A relação da amizade com a filosofia significa estar atento e em constante reflexão sobre o mundo a nossa volta, a qual nos instiga a sair do estado de acomodação de nosso estado crítico, ou seja, nos impõe à sermos críticos. O filósofo Sócrates corrobora dizendo:

“Uma vida sem busca não é digna de ser vivida” (Sócrates apud REALE; ANTISERI, 2002)
Uma vez esta perspectiva já consolidada na filosofia, esta frase pode ser completada com dois questionamentos: “Qual o sentido de nossa busca?” ou “O que realmente devemos buscar?”. Assim a proposta da filosofia é ampliar nossa consciência, fazer-nos questionar e refletir sobre nossa realidade sendo contrário a:

  • Aceitação inconsciente da rotina do mundo a nossa volta;
  • Permanência do discurso conformista da realidade;
  • Naturalização da história e dos processos sociais;
  • Estagnação do desenvolvimento cultural;
  • Ausência de consciência crítica.

Nesse sentido a filosofia distingue um papel único, nos fazendo questionar e refletir sobre o que talvez jamais faríamos porque tendemos a agir diante do mundo como se tudo fosse programado. Não notamos que nossa qualidade humana de transformação e evolução é substituída pela continuidade de programa. E isso significa perda de liberdade. (TOMELIN; SIEGEL, 2013).

Então, surge um dilema sério sobre nossa existência. Nossa essência e condição de liberdade são diminuídas quanto mais se estabelecem padrões para tudo: consumo, lazer, trabalho, educação, características culturais. Neste contexto, diminuímos a condição de seres históricos para sermos máquinas programadas e conformadas. Assim, o tema da consciência e da visão de mundo se tornaram centrais no pensamento filosófico.

O surgimento da filosofia ocidental

Para melhor compreendermos a relação da filosofia na educação devemos localizar-mo-nos na origem da própria na cultura ocidental. A filosofia tem seu início na Grécia, no século VI a.C. Quando alguns cidadãos propuseram uma alternativa a explicação do mundo através do conhecimento mitológico. Tal atitude inaugurou o pensamento racional.

O conhecimento filosófico se apresenta na passagem gradativa das crenças mitológicas. Alguns pensadores utilizam o termo “passagem do mito para a razão” para descrever isso. Porém, não se trata aqui de uma passagem clara e objetiva, pois a mitologia não desapareceu por completo, mas influencia até as culturas contemporâneas. Esse momento de ascensão do pensamento racional não foi exclusivo da Grécia, ocorreu em outras culturas como a China e Índia, em momentos e condições ainda diferenciados.
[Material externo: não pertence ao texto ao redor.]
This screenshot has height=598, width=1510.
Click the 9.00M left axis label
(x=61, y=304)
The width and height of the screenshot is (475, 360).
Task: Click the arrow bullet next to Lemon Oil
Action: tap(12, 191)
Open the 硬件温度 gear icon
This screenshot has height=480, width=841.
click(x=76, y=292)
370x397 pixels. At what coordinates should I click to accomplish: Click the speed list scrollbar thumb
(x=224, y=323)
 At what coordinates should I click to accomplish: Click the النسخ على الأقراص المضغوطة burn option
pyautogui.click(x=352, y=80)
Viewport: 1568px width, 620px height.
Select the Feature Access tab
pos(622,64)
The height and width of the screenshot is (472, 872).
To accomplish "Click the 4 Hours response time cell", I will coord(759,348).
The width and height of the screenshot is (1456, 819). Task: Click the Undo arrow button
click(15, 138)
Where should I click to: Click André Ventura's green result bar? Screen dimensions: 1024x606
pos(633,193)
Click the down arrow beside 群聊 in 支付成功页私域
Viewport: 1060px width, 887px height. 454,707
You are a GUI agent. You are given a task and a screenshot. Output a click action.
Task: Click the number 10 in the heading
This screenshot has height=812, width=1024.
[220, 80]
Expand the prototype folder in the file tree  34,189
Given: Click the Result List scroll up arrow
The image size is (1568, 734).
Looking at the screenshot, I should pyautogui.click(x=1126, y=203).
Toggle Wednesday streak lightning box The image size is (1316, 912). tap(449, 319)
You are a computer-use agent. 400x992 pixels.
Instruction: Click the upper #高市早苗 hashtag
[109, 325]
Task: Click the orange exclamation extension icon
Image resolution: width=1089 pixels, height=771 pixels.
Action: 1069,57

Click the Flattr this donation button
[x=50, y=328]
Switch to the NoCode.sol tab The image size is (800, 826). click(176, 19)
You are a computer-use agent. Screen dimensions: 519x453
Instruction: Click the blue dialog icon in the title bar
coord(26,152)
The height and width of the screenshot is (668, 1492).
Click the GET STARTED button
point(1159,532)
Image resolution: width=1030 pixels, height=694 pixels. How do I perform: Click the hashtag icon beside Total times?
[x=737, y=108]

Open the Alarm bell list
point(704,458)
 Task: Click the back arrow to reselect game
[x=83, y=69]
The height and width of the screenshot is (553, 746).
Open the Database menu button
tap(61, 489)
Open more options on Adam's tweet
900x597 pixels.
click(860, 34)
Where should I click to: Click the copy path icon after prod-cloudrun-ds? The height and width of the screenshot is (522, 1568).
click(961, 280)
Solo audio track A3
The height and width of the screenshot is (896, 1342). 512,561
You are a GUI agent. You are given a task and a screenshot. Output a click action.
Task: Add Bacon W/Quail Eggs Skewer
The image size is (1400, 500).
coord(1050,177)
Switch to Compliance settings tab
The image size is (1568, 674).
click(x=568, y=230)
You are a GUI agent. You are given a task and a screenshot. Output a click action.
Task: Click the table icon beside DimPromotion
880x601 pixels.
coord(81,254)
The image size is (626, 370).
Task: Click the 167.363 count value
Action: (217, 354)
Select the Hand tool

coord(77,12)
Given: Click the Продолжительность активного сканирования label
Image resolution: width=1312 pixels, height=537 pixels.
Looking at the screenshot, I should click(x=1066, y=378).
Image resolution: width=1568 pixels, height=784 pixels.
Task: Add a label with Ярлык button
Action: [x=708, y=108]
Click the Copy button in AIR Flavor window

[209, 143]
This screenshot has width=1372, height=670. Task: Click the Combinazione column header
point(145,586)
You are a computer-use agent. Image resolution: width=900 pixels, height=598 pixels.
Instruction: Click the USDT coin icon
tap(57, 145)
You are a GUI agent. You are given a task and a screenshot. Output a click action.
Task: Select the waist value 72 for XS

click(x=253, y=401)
O berço cultural da Grécia, por volta de 550 a.C., foi onde nasceu a filosofia, possivelmente a ideia de ciência, em meio a divisão por diversas cidades-estado, ponto de partida para a formação do pensamento ocidental. Os primeiros passos em direção ao pensamento filosófico, por consideração, ocorreram numa região chamada Jônia, no século VI a.C. Com um grupo de pensadores, mais tarde chamados “pré-socráticos”, seu objetivo primordial era encontrar um elemento básico na natureza que constituísse todas as coisas. (TOMELIN; SIEGEL, 2013 / REALE; ANTISERI, 2002).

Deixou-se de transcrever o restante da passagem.